SEO targets, achievable through reduction of waste in the process of value delivery, depend on a design of the organisation’s value stream. For example, where the maximum waste happens in the step of shipping the produced document to the search engine’s result page, a firm’s SEO target (and measurable result metric) might be to have more documents ranked in a search engine than competitor(s), which implies cutting off the shipping waste.
Here the relevant way to measure success is to count the number of documents ranked, which may produce to the SEO metric of a “Ratio of published to ranked documents”. Alternatively, where the applicable success index is “quality”, a SEO metric might be “Number of found search terms per document published”. Finally, compound metrics, e.g. involving other metrics outside of SEO alone, might also apply as SEO targets. For example, “Cost per a ranked document” or “Cost per clicked document”, etc. This shows that SEO strategy might have an array of target parameters as regards which optimization occurs.
The parameters for optimization are often called metrics and they are important for measuring if the SEO strategy is effective. Metrics pertain to types of waste that a SEO strategist deals with.
SEO strategy has two dimensions, internal and external. Naturally, SEO strategy (like any strategy) regards the competition. In extreme, every strategy is targeted externally. Yet, in practice, strategy may be used internally to optimize the speed of experimenting,
communication around sharing knowledge etc. and most importantly -- used as a decision making tool.
Measuring results also presupposes the existence of external competition. Without a competitor at a sight, it’s hard to build a resource allocation model, and, thus, optimize any process.
Search engines are regarded as customers in the SEO strategy, i.e. they become stakeholders of the processes of production & distribution of content and factual consumers of documents produced by the organization. This consumption occurs through accessing, crawling, retrieving, indexation as well as serving and organizing the documents sources on their search results pages (SERP). Indeed, the SERP itself as well as the AI-mode view of it is a derivative result of a process of analysing and systematization of documents produced by organization: it is a logical step of transformation and adding value to the end consumer.
This stakeholder relations imply value exchange, measuring results and effectiveness of this exchange.
We presume that there will be two principal relations: strategic rivalry or strategic dependency on the search engine. These are two extreme states. And then when there's not so much information about something in Google, then we probably are rivals. So we co-depend and we need each other.

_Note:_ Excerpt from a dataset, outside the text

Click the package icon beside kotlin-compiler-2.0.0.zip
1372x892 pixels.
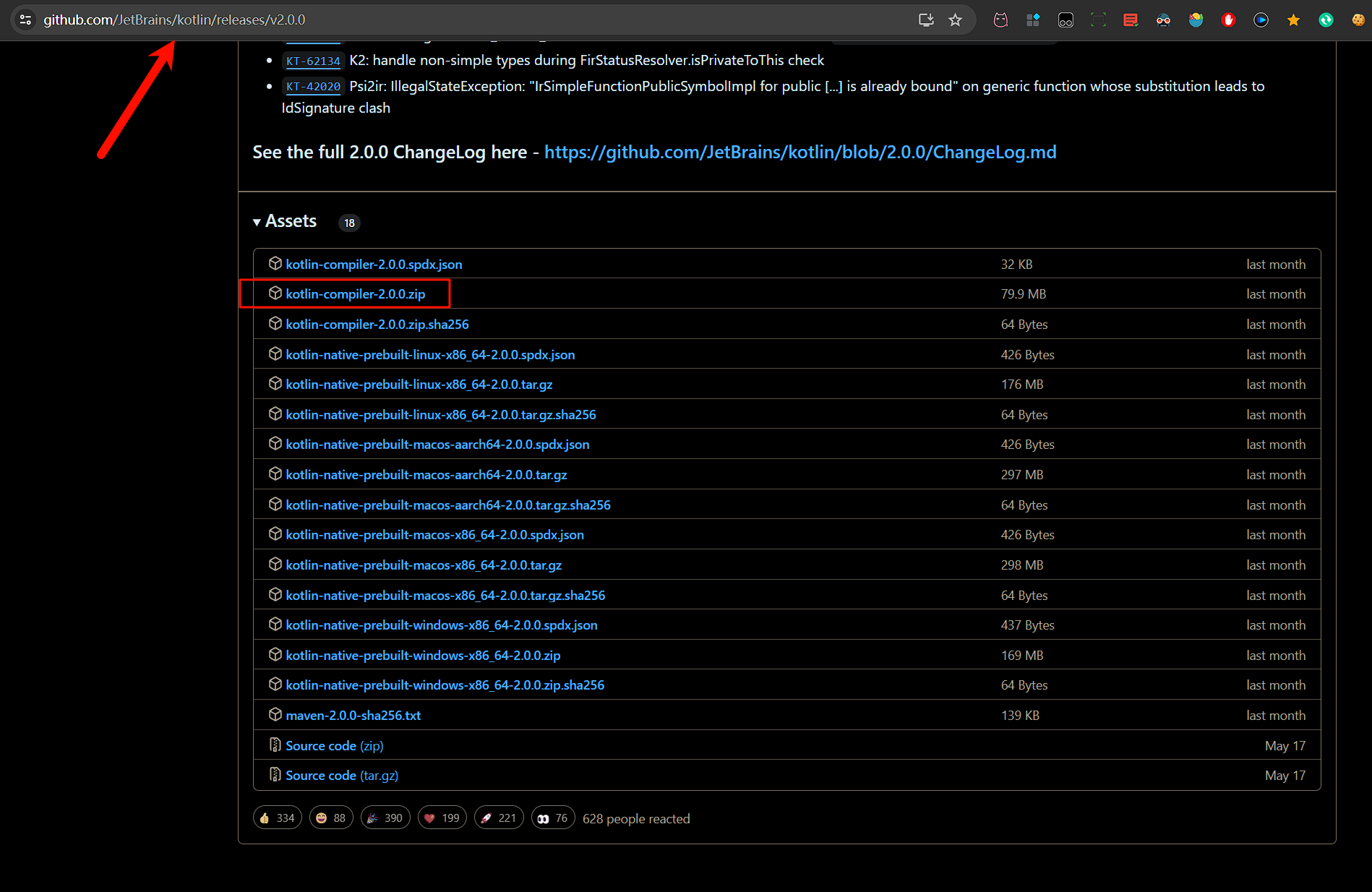pos(275,293)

When there's a bunch of the like documents in Google, like in or e-commerce for Nike sneakers search query, we are not. A search engine doesn't depend on any other e-commerce shop. Google is someone who plays its own game, who defines the rule, and this is strategic dependency.
On the basis of each particular rivalry and dependency distinction, there can be constructed a matrix of strategic situations. I call it the SEO strategy Bingo. I have dedicated a whole course to SEO strategy. If you're interested, please let me know, I will give a link to it.

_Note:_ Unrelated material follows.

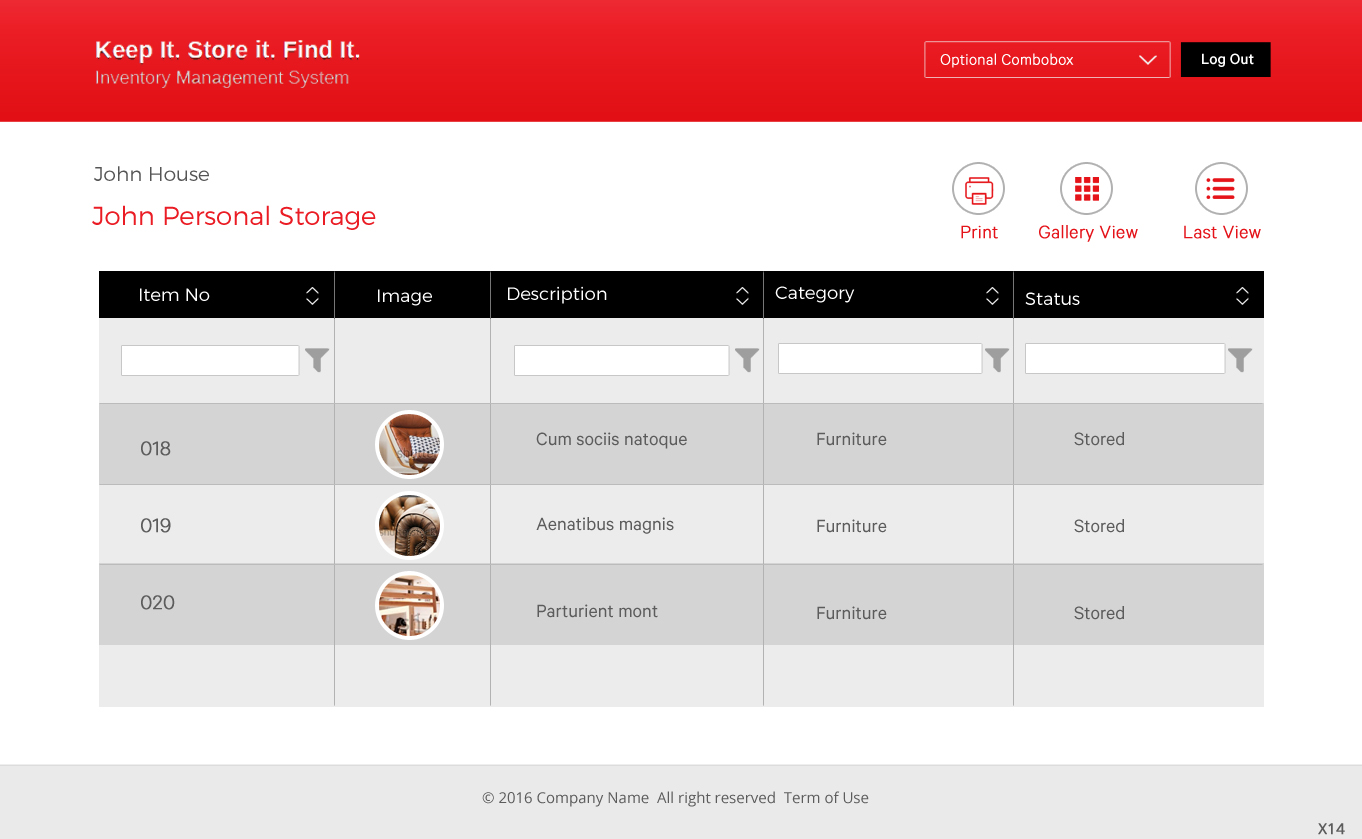This screenshot has height=839, width=1362.
Task: Toggle the Status column sort arrows
Action: tap(1242, 295)
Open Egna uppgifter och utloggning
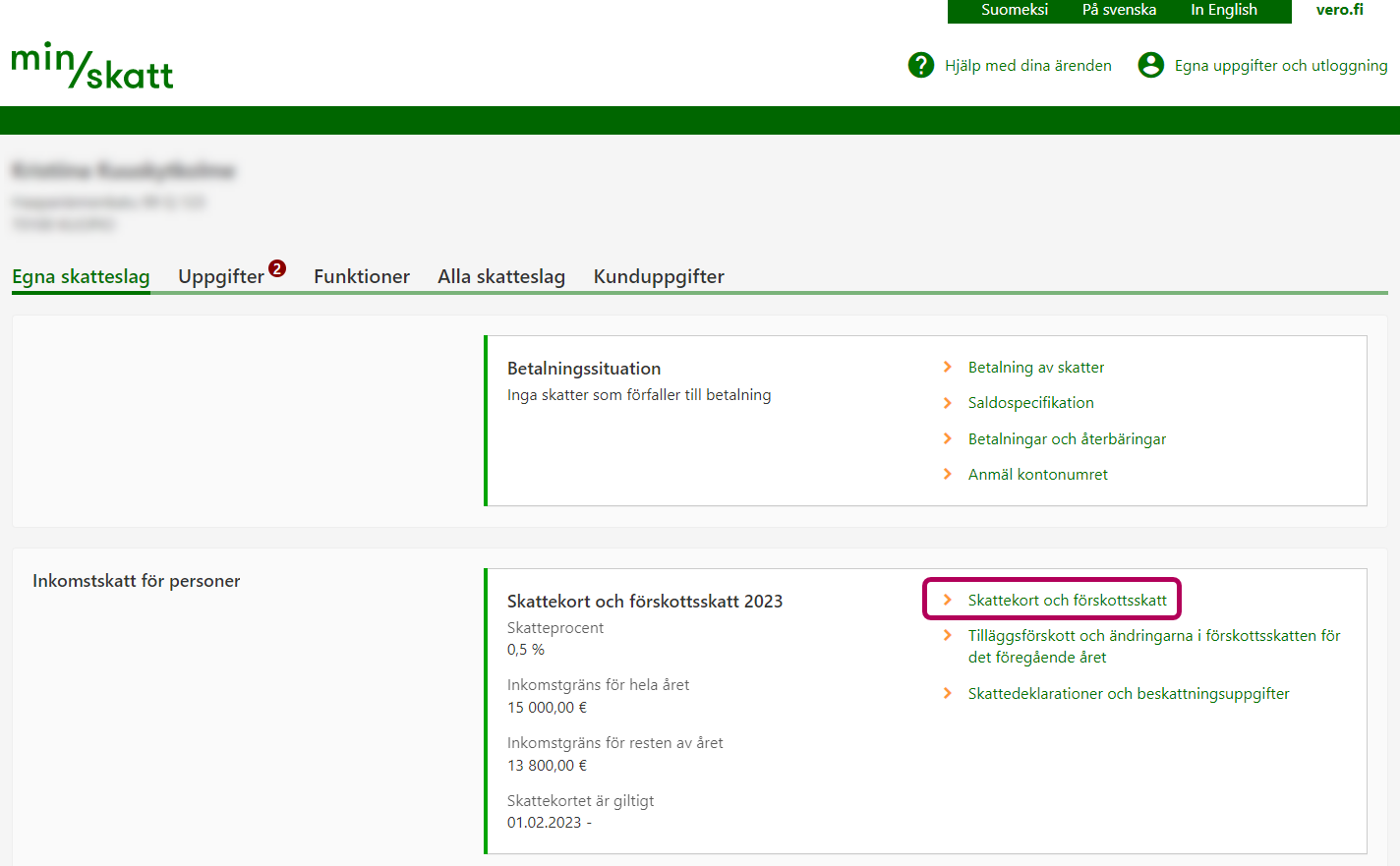Image resolution: width=1400 pixels, height=866 pixels. [1280, 66]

It is important to emphasize that SEO strategy is not a “catch all” word. Instead, it brings tangible results and represents a mathematical function of optimization: whatever we decide is meaningful for us, we call a metric and optimization works towards this metric in the presence of a competitor, like an extreme case or whatever internal goal we may use, e.g. for optimizing decision making.
This is what strategy is in SEO. It's important for large, medium or even small businesses where competition is tight and where uncertainty is high. This perception of the strategy may be instrumental in understanding what actually your SEO agency or your specialist is doing.